Almost a McMansion. The exterior here has some interesting features that might place it in McMansion territory: multiple roof lines, interesting window placement, a large house, in a sprawling Texas community.
Even as the couple did not select this home at the end, it is interesting the term was applied to this home and not the others which also could have been viewed as McMansions. Present a large suburban home with a front meant to impress yet some questionable architectural choices and McMansions may just come to mind.
Why the term McMansion is not used much on HGTV is probably very straight forward: it is not a positive term and does not connote the kind of quality of home the network would like to depict. Whether the McMansion is too large, a teardown, aesthetically unappealing, or connected to sprawl or excessive consumption, few people would likely loudly say they like such a home or live in such a dwelling.
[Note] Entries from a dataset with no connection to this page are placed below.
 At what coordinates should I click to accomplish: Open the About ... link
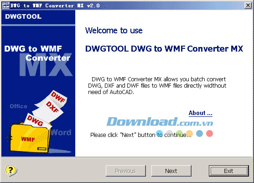pyautogui.click(x=200, y=113)
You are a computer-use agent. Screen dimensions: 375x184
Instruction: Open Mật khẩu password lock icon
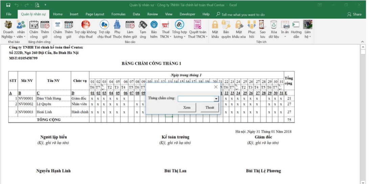tap(215, 25)
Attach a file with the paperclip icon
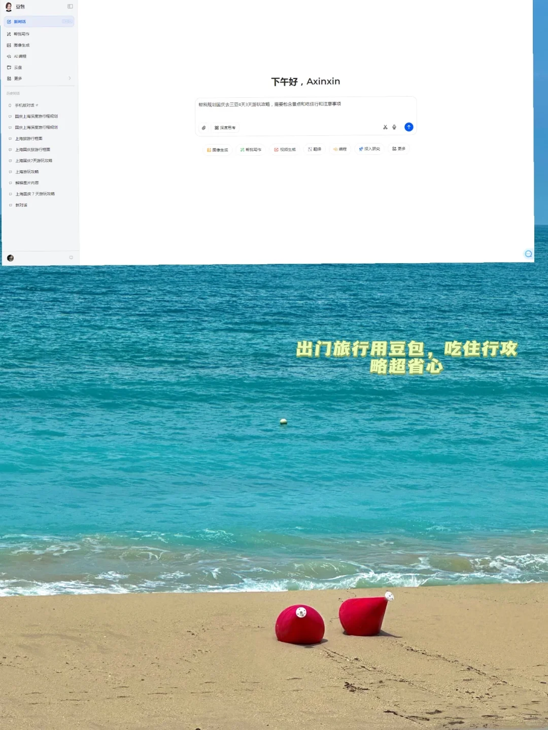The image size is (548, 730). click(x=203, y=128)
At the same time, this episode was set in suburban Texas where housing tastes are different than in more sophisticated markets. In my comparison of the use of the word McMansion in the New York and Dallas regions, there was more openness in Dallas to such homes and what they represent. Surely, some McMansion dwellers and afficionados watch HGTV and they might be in markets where McMansions are not so disliked.
I will keep checking for more mentions of McMansions on HGTV. As I do, I am much more likely to hear terms like mid-century modern or country farmhouse much more than the term McMansion.